喫茶「珈琲屋」から﨑野君と私は帰り道に、仕事内容や人気のメニュー、接客の仕方など、

とりあえず基本的なことを﨑野君から訊き、手帳にメモをしていった。

やはり、どんな事でも「前もって何でも話を訊ける経験者」がいるのは、頼もしい。

特に今回はアルバイトだから、深夜帰宅する親に許してもらわなきゃどうしようもないけど、

高校進学した時に

「鐘もバイトくらいはしたほうがいいぞ。働く経験は早い方がいい。小遣いより、給料でお金を使う時間の方が人生で多いからな」

とお父さんに言われたことがあったので、大丈夫だろう。

その内、﨑野君の家に向かう別れ道に来て、私も家に着き自室に入った。

すぐに部屋着に着替え、明日までに絶対に終わらせなきゃいけない事があった。

――――――――﨑野君の詩集ノートだ。

私は忘れていたとか、怠けていた訳ではなく、毎日自室で読もうとしても、理系も文系も平気な﨑野君の詩は、完全文系の私が今まで読んでいた詩集とは内容も書き口も感覚も全くかけ離れていて、それに詩ではなく、むしろアイデアメモという言葉の方が合っている。

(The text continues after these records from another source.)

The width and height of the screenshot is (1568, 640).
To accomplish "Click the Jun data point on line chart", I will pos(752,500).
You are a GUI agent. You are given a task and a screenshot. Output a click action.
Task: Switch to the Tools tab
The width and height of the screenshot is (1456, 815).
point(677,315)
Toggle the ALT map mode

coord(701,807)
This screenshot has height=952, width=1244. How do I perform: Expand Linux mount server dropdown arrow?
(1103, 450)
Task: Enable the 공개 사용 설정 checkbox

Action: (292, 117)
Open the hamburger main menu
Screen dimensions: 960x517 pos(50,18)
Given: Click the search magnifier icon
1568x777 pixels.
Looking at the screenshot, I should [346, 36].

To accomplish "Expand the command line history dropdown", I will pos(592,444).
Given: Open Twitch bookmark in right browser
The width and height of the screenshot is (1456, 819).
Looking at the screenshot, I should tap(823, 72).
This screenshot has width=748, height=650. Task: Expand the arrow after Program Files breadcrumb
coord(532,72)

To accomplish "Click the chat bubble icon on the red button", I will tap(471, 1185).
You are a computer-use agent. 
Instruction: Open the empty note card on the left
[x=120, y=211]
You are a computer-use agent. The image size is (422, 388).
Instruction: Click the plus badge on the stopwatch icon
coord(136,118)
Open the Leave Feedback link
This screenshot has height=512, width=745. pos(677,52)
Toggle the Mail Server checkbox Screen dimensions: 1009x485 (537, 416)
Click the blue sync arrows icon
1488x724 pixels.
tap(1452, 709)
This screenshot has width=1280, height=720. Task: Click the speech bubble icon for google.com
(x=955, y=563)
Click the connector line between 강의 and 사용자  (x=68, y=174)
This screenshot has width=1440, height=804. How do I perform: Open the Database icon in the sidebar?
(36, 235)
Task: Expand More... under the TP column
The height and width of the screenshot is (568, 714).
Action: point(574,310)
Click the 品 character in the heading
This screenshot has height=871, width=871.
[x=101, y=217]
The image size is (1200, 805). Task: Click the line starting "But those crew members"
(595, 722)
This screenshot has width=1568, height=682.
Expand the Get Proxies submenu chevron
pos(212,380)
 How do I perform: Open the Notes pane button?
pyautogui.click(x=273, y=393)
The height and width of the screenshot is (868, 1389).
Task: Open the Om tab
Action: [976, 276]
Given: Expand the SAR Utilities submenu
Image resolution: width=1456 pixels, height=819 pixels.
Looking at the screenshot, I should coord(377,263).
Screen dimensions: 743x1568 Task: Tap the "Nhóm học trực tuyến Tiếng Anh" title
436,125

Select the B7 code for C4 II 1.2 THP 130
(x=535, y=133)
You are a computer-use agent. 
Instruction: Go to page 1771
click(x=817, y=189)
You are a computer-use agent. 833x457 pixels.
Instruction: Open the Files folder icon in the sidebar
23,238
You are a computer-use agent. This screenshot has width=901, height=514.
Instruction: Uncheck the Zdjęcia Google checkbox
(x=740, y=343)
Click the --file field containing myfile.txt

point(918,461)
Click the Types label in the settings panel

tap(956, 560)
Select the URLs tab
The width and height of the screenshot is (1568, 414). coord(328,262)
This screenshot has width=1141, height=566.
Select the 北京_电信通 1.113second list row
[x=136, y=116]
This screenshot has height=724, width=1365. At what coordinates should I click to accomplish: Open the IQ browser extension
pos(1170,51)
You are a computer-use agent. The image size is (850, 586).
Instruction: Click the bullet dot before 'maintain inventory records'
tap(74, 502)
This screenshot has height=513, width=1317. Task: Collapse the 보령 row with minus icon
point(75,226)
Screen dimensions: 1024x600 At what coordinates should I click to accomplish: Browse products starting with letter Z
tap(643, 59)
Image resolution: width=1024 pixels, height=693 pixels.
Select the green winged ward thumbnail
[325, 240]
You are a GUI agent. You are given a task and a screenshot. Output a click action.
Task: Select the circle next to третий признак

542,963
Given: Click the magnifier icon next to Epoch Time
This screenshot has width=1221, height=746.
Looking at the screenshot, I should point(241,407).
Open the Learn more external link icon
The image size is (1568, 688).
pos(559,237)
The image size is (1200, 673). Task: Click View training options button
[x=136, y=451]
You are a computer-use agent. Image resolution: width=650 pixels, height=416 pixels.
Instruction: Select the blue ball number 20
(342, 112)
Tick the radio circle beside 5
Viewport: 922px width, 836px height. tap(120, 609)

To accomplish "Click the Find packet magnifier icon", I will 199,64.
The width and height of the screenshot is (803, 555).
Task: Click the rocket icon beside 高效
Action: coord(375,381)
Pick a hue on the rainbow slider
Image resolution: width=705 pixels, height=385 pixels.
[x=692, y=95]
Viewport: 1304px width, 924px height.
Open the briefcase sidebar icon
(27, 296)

だから、ベルもこのノートの言葉の様に、何か発想や気付いたりしないものかと、つい一遍一遍で考えたりしてしまうのだ。それが私が読むのに時間が掛かった一番の原因だ。

あと少しだけ読み終えていない。

このままではさすがの﨑野君でもやるせない気持ちになってしまうだろう。

何しろ創作はその人の知識や経験だけではなく、その人の人生に密接した感情や環境や立場や人間関係で触れたあらゆるものを使って湧き上がらせる。故に本人の写し鏡となり、本人の本心が、本人の自覚なく表われたりする。逆にその写し鏡を誰かに見せるというのは、見せる意思がある事でもある。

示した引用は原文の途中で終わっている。